Probably the closest modern equivalent to Usenet is Reddit--each newsgroup is roughly kind of like a subreddit, and, like Reddit, threading is quite the norm in newsgroups. The main difference is that Usenet wasn't centrally organized, messages tended to be rather longer than Reddit posts, and it's possible to cross-post on Usenet (post to multiple newsgroups with one message) in a way that it isn't on Reddit.

(The pre-web antecedent of Discord would be IRC, latterly stuff like AOL chat rooms.)

And if you think it's weird to read conversations nearly as old as you, I'm a millennial and I've read Usenet conversations older than I.

dotancohen 4 days ago | parent | next [-]

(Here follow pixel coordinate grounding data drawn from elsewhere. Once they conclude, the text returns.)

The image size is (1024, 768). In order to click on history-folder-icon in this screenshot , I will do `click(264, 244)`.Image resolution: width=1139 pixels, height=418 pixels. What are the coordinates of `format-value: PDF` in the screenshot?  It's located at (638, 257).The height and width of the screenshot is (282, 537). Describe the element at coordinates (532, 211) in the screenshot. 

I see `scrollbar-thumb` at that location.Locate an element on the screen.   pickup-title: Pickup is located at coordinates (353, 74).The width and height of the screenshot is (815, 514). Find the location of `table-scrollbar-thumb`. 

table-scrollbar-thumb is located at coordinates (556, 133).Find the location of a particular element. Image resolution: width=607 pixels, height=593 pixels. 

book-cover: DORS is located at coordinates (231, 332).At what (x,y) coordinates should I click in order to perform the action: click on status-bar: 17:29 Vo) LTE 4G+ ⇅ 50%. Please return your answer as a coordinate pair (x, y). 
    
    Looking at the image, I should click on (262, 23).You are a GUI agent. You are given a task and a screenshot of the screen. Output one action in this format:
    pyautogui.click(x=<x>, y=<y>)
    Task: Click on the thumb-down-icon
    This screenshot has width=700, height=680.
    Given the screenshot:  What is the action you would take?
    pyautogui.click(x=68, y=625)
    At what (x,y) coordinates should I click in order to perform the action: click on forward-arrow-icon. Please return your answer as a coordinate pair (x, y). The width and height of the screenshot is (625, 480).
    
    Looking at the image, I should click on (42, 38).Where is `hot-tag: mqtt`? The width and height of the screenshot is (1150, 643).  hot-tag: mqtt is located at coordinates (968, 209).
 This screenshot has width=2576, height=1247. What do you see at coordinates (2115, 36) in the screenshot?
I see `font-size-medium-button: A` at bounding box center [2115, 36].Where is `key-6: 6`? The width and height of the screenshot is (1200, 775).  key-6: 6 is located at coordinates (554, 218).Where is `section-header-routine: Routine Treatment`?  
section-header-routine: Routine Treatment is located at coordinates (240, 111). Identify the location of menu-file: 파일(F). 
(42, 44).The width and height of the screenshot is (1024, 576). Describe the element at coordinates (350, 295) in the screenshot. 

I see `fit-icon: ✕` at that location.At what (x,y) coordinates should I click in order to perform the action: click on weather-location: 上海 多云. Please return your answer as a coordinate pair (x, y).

  > And if you think it's weird to read conversations nearly as old as you, I'm a millennial and I've read Usenet conversations older than I.
I first read the Apollo transcripts when I was maybe 8 or 10 years old - this was deep into the 1980s but the Apollo missions were still before my time. Reading such material at 8 or 10 didn't feel unusual.

Now, rereading as I near 50, they are surreal. The conversations, and the moon itself, have not changed one bit. But myself and the world around me are unrecognisable to the 10 year old me still reading over my shoulder.

tptacek 3 days ago | parent | prev [-]

Messages on Usenet did not, at least in the mid-1990s when I spent too much of every day on it, tend to be longer than Reddit posts. Reddit has better posts than Usenet.

kasey_junk 3 days ago | parent [-]

They were if you count all the binaries.